● **Records to use**:
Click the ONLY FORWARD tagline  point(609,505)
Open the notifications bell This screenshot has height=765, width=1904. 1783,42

...

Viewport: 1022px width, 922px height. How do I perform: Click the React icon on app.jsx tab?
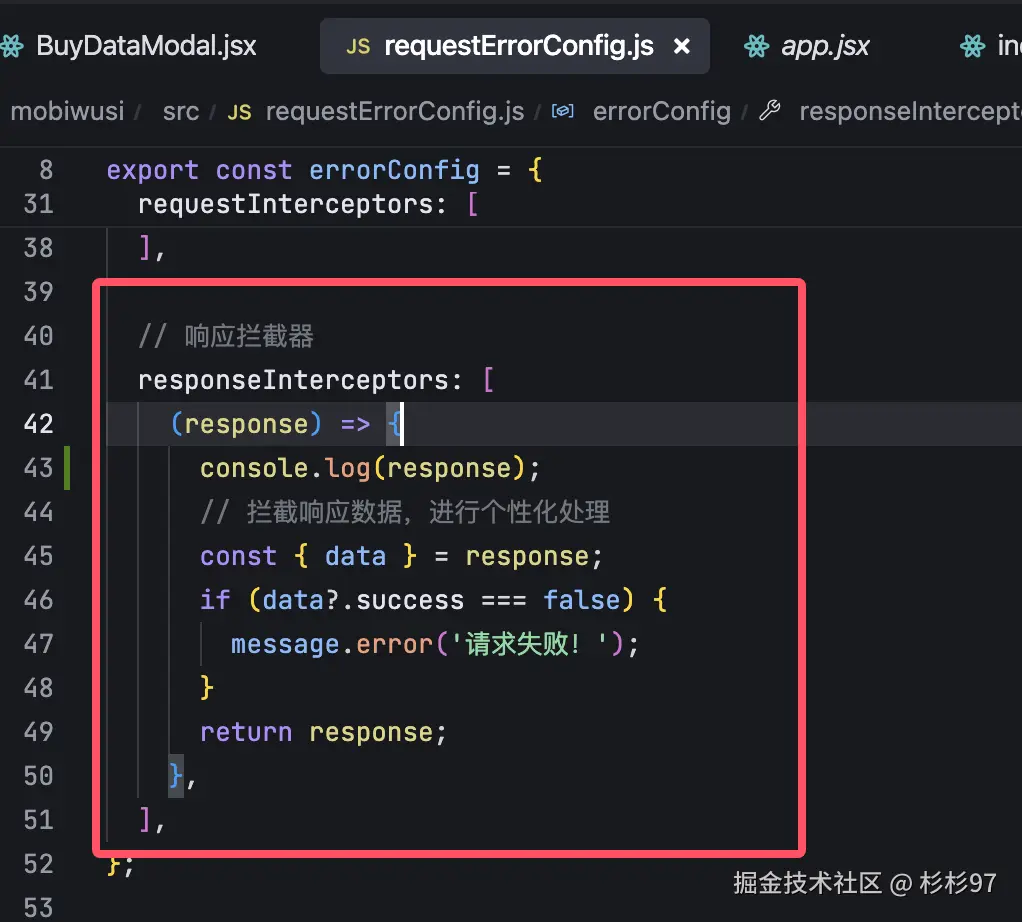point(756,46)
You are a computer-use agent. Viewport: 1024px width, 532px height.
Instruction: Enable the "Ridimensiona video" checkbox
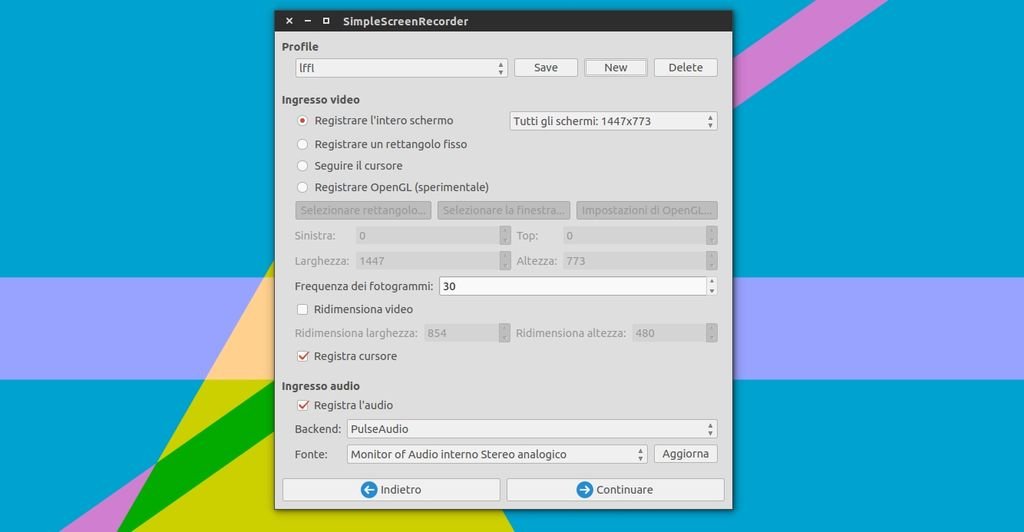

...

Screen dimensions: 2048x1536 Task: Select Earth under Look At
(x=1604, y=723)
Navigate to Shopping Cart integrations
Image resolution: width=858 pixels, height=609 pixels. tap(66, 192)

● **Your goal**:
Retype the part of the entries that opens with the line containing "You are a computer-use" and closes with the line containing "Instruction: Enable the", keeping every character as it is.

● **Response to the task**:
You are a computer-use agent. Viewport: 1024px width, 532px height.
Instruction: Enable the "Ridimensiona video" checkbox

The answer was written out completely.